**GIVEN INSTRUCTION:** Please repeat the records below word for word, leaving the pictures out of your answer.

**Stored items:**
◆ ◆ ◆ ◆ ◆ ◆ ◆

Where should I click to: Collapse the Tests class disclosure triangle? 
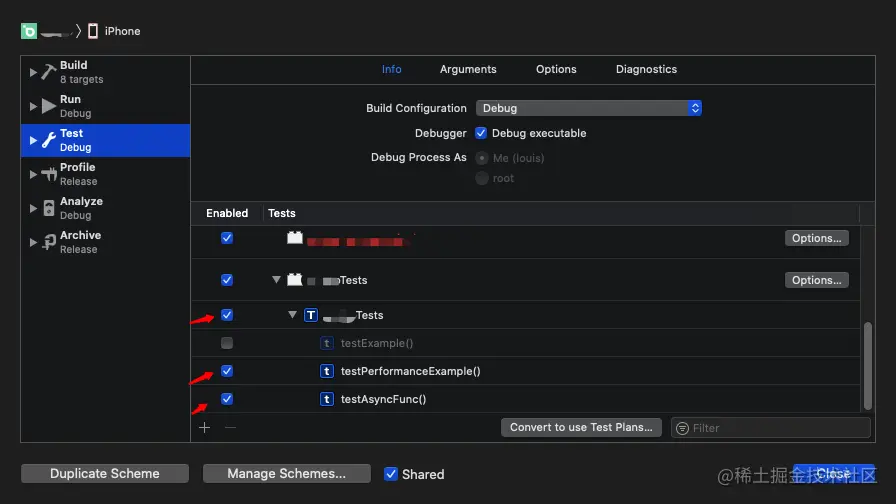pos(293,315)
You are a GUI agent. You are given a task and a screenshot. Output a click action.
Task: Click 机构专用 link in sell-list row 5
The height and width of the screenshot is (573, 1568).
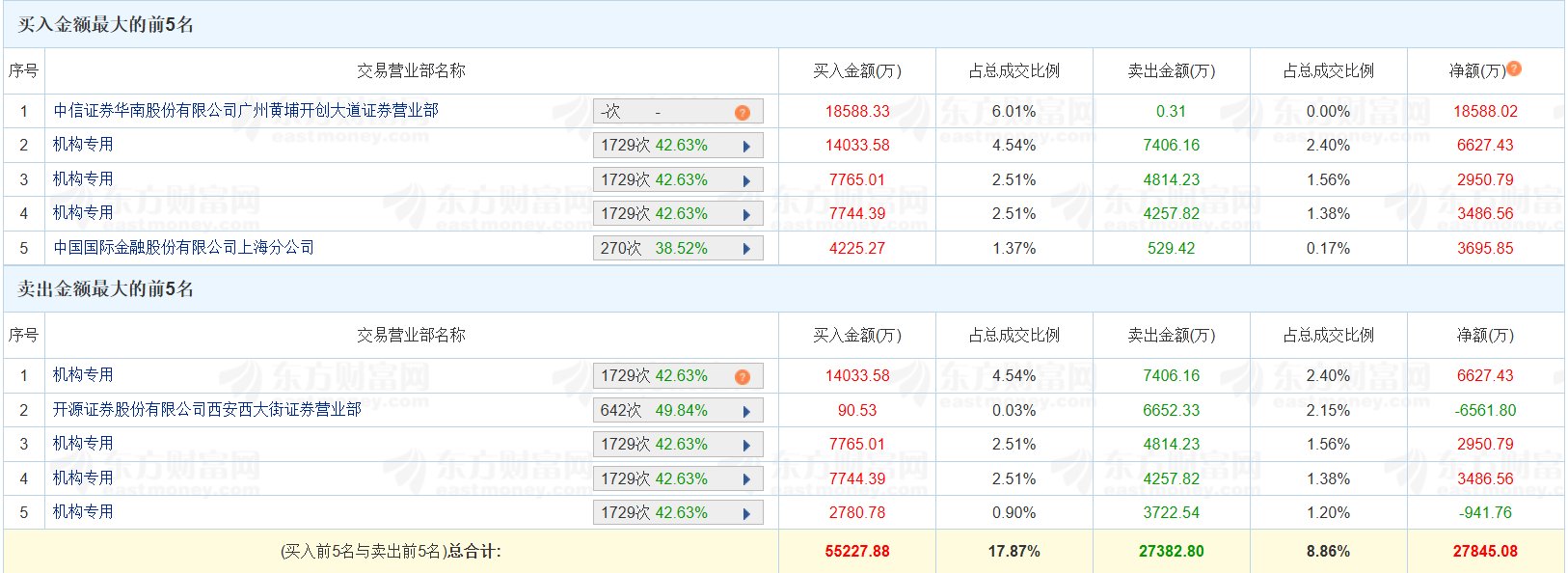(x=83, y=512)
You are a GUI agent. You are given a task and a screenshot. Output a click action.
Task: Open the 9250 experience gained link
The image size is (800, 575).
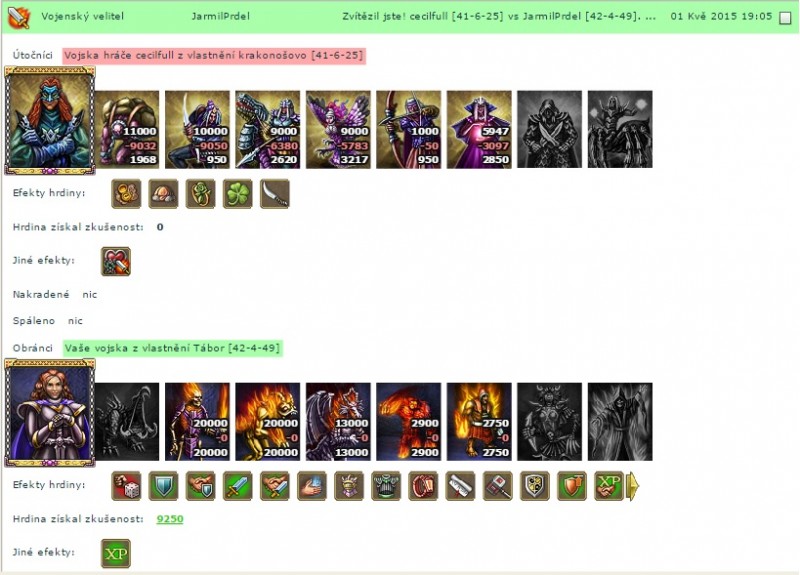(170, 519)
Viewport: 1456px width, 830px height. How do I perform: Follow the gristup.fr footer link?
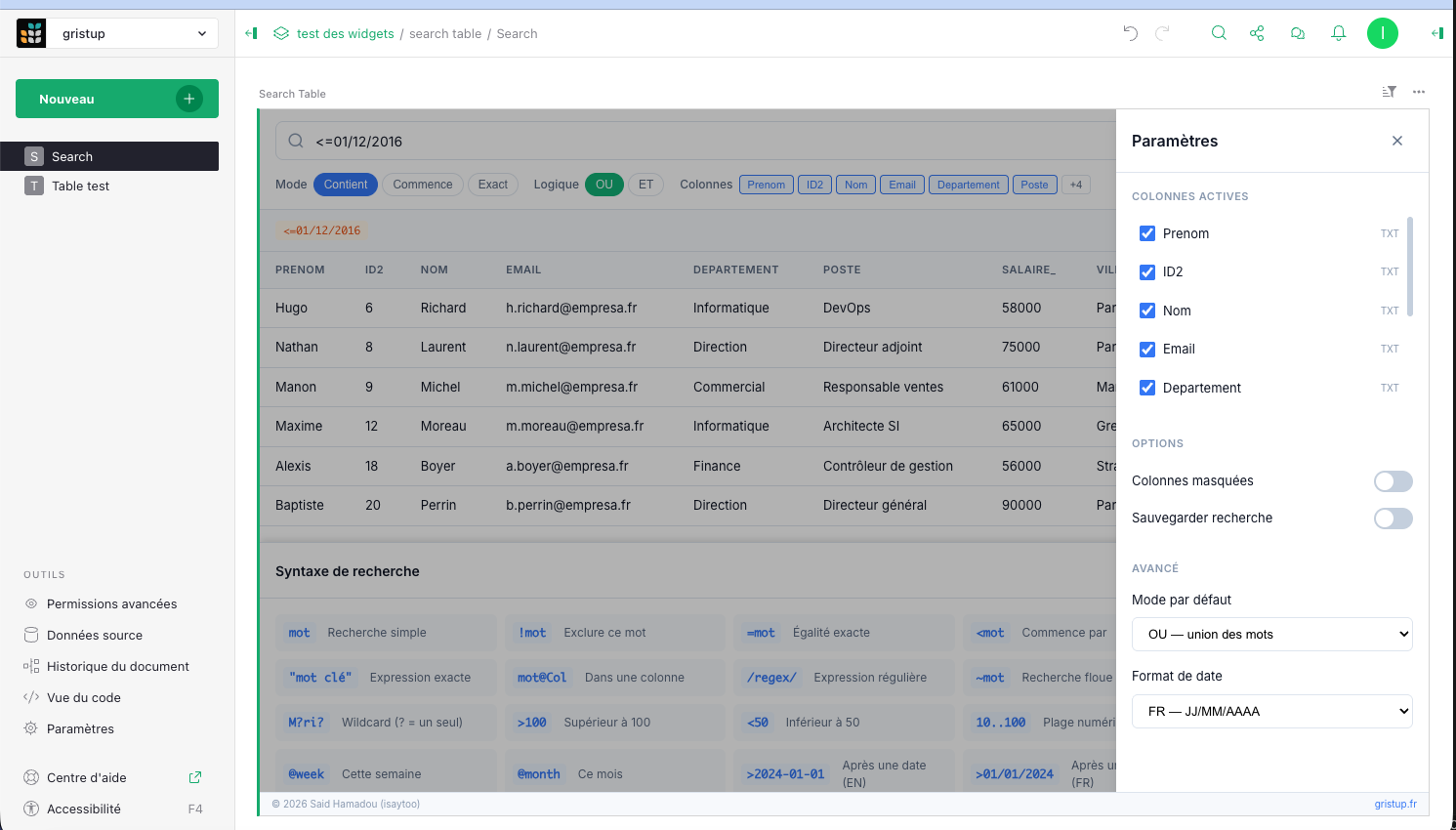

◆ ◆ ◆ ◆ ◆ ◆ ◆

**REPLY TO THE TASK:**
Where should I click to: Collapse the Tests class disclosure triangle? 
pos(293,315)
You are a GUI agent. You are given a task and a screenshot. Output a click action.
Task: Click 机构专用 link in sell-list row 5
The height and width of the screenshot is (573, 1568).
(x=83, y=512)
You are a GUI agent. You are given a task and a screenshot. Output a click action.
Task: Open the 9250 experience gained link
The image size is (800, 575).
(170, 519)
Viewport: 1456px width, 830px height. How do I perform: Follow the gristup.fr footer link?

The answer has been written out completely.